During some of their most formative years, many children go to day care centers outside their homes. While there, they require a supportive, healthy environment that includes meaningful speech and conversation. This hinges on the soundscape of the child care center.
In his presentation at the 183rd Meeting of the Acoustical Society of America, Kenton Hummel of the University of Nebraska–Lincoln will describe how soundscape research in day cares can improve child and provider outcomes and experiences. The presentation, “Applying unsupervised machine learning clustering techniques to early childcare soundscapes,” will take place Dec. 8 at 11:25 a.m. Eastern U.S. in the Summit A room, as part of the meeting running Dec. 5-9 at the Grand Hyatt Nashville Hotel.

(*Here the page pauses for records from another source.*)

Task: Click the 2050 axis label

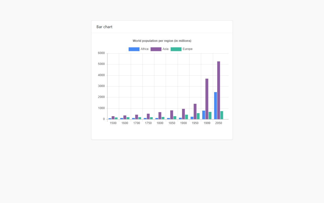Action: click(x=218, y=123)
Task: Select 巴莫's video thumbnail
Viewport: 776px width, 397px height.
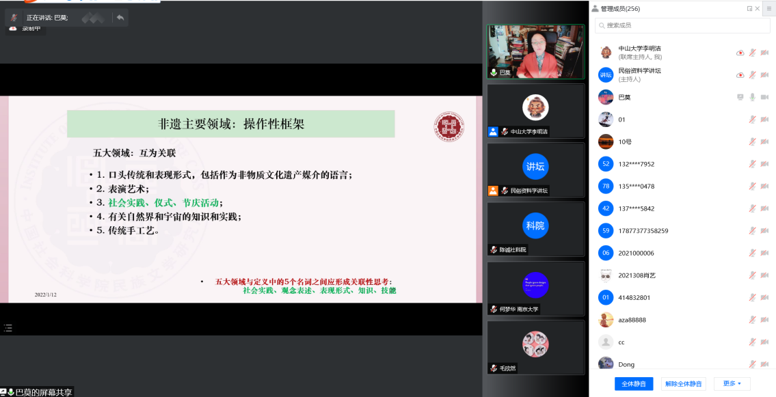Action: coord(535,51)
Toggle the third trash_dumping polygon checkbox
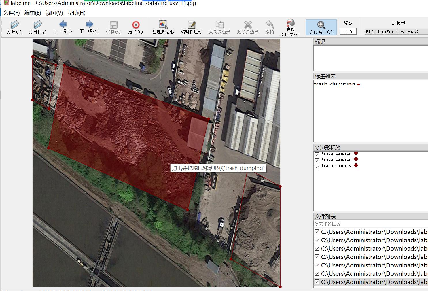This screenshot has width=428, height=291. pyautogui.click(x=317, y=166)
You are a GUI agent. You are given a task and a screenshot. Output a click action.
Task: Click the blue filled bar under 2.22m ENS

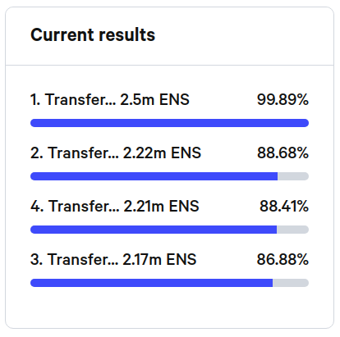click(x=154, y=176)
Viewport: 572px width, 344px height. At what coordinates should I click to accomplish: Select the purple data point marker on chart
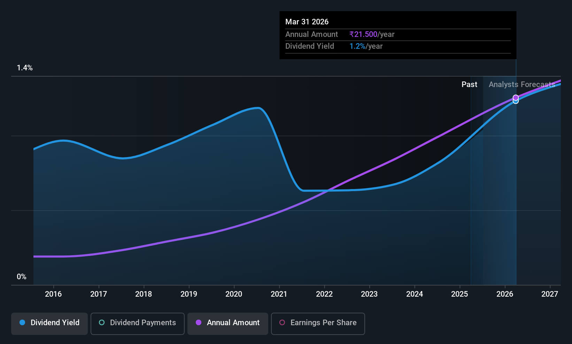click(x=516, y=97)
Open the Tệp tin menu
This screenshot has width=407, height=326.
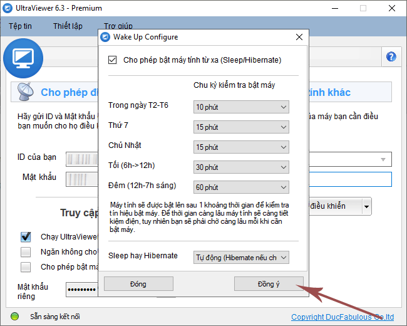point(21,26)
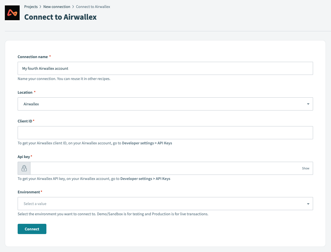Screen dimensions: 331x252
Task: Click into the Client ID input field
Action: coord(165,132)
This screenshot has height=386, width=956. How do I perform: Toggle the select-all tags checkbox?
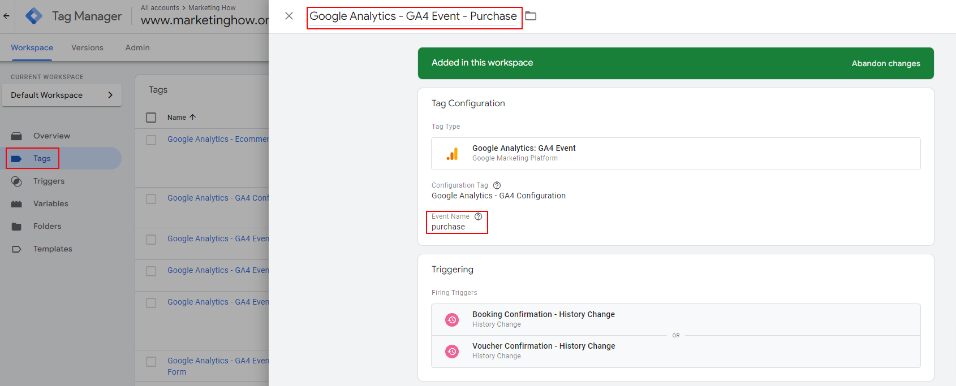coord(151,118)
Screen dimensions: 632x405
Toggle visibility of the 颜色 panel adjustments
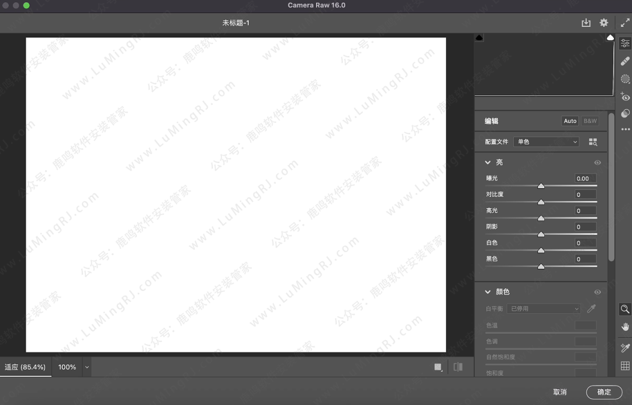click(x=597, y=292)
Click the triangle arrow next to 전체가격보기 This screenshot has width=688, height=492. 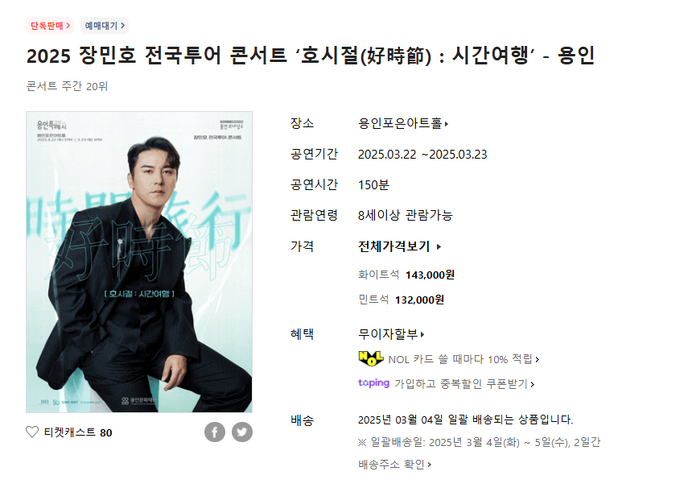point(439,247)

Few studies have rigorously examined the indoor sound quality of child care centers. The scarcity of research may deprive providers and engineers from providing the highest quality of care possible. This study aims to better understand the sound environment of child care centers to pave the way toward better child care.”

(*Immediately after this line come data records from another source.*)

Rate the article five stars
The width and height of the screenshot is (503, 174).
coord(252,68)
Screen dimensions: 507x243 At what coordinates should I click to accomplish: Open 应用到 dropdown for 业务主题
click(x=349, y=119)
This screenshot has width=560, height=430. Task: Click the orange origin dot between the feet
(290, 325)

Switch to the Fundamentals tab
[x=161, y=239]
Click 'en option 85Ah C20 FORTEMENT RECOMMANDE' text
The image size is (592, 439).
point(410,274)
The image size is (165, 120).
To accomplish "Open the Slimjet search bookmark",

Kenton Hummel, University of Nebraska–Lincoln
The goal of the research is to understand the relationship between noise and people. High noise levels and long periods of loud fluctuating sound can negatively impact children and staff by increasing the effort it takes to communicate. In contrast, a low background noise level allows for meaningful speech, which is essential for language, brain, cognitive, and social/emotional development.

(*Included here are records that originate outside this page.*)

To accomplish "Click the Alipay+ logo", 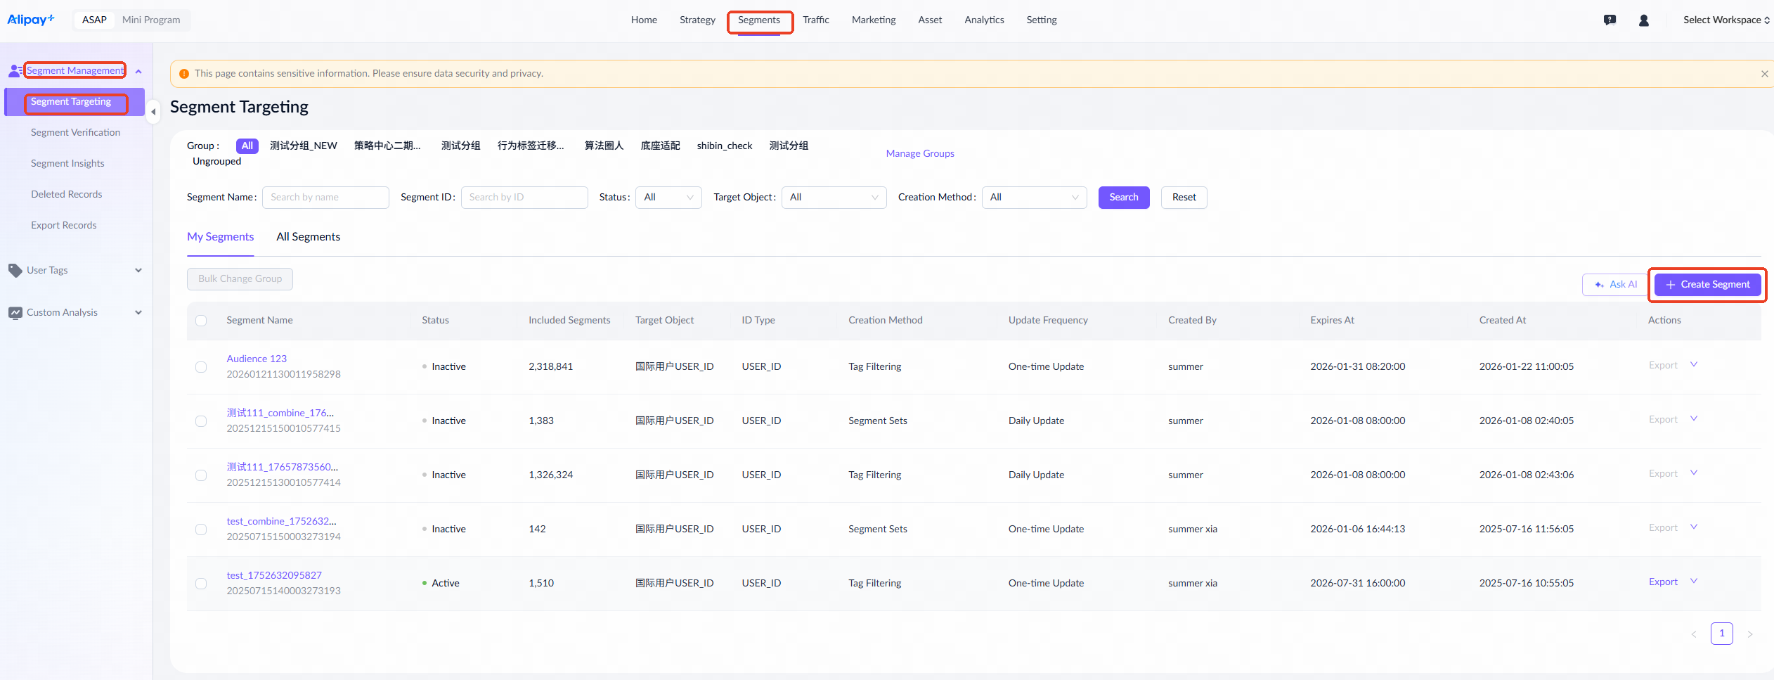I will click(x=30, y=20).
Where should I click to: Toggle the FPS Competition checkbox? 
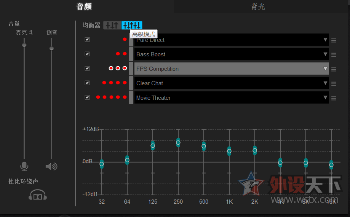click(87, 69)
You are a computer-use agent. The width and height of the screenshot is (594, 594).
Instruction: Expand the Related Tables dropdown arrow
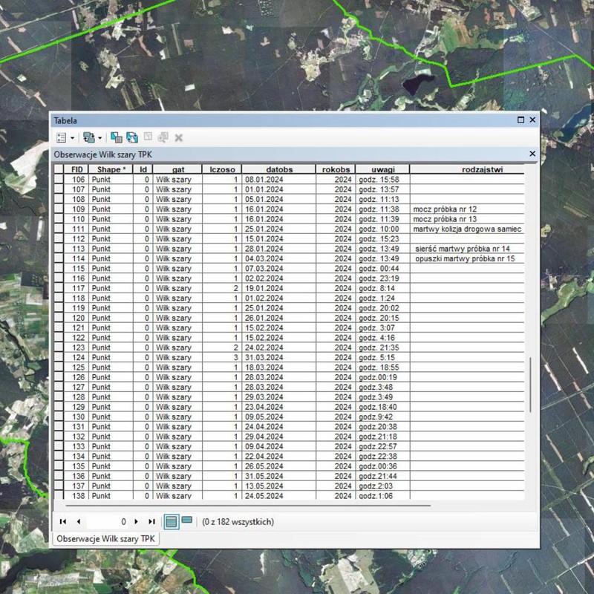coord(99,138)
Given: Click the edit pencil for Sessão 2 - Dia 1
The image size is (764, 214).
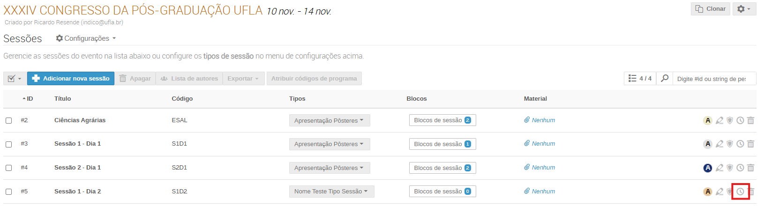Looking at the screenshot, I should click(719, 168).
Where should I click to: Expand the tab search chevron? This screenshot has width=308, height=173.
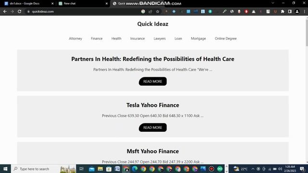(273, 3)
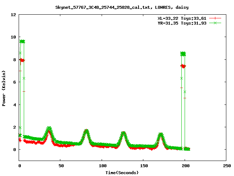234x176 pixels.
Task: Select the XL-33.22 Tsys:33.61 legend label
Action: (x=180, y=18)
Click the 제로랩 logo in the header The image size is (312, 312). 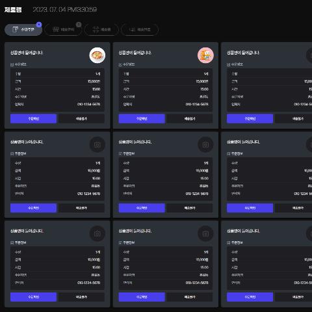pyautogui.click(x=13, y=10)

Hummel is a member of the UNL Soundscape Lab led by Erica Ryherd. Their team collaborated with experts in engineering, sensing, early child care, and health to monitor three day care centers for 48-hour periods. They also asked staff to evaluate the sound in their workplace. From there, they used machine learning to characterize the acoustic environment and determine what factors influence the child and provider experience.
“Recent work in offices, hospitals, and schools has utilized machine learning to understand their respective environments in a way that goes beyond typical acoustic analyses,” said Hummel. “This work utilizes similar machine learning techniques to build and expand on that work.”